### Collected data
----------
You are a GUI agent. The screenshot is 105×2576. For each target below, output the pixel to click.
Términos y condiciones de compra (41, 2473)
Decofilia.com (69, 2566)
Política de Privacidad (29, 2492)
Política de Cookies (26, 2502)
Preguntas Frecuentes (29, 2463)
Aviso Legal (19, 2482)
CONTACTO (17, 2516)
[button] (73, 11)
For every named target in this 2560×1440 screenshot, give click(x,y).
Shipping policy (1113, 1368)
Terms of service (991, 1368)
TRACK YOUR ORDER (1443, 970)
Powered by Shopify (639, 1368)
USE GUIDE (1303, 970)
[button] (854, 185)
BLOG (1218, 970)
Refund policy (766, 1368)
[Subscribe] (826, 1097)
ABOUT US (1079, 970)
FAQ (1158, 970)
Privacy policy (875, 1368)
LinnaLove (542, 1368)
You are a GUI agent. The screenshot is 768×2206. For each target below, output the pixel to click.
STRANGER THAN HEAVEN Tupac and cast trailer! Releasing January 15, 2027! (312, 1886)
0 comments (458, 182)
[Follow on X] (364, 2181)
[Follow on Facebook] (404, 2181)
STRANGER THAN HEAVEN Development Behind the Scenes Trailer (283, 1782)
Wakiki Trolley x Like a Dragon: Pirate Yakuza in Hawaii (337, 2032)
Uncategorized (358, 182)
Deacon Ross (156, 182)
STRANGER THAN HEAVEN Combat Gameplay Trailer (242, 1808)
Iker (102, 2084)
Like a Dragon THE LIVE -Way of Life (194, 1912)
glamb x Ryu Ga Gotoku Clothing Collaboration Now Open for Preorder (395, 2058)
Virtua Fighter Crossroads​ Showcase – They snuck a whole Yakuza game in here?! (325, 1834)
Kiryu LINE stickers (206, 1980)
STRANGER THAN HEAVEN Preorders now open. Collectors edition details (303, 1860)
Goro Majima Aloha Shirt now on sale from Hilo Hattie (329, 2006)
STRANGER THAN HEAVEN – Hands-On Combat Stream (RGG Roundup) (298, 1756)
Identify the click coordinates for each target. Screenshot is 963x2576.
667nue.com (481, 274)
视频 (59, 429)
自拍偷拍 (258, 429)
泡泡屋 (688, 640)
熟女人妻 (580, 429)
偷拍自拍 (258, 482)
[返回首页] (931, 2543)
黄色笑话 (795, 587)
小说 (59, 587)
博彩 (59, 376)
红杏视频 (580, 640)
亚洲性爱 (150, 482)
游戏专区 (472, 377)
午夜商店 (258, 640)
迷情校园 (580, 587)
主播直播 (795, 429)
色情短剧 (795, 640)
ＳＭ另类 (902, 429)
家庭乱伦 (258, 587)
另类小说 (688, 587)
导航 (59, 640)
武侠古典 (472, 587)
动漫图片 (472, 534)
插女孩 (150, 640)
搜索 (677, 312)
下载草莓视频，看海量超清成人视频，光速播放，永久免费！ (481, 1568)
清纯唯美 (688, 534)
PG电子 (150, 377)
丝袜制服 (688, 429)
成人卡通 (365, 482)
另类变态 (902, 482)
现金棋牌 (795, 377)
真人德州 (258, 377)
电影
----------
Keep only the lines from the line with "色情短剧 (795, 640)" to the end of the records above, and repeat them exactly.

### The completed task
色情短剧 (795, 640)
ＳＭ另类 (902, 429)
家庭乱伦 (258, 587)
另类小说 (688, 587)
导航 (59, 640)
武侠古典 (472, 587)
动漫图片 (472, 534)
插女孩 (150, 640)
搜索 (677, 312)
下载草莓视频，看海量超清成人视频，光速播放，永久免费！ (481, 1568)
清纯唯美 (688, 534)
PG电子 (150, 377)
丝袜制服 (688, 429)
成人卡通 (365, 482)
另类变态 (902, 482)
现金棋牌 (795, 377)
真人德州 (258, 377)
电影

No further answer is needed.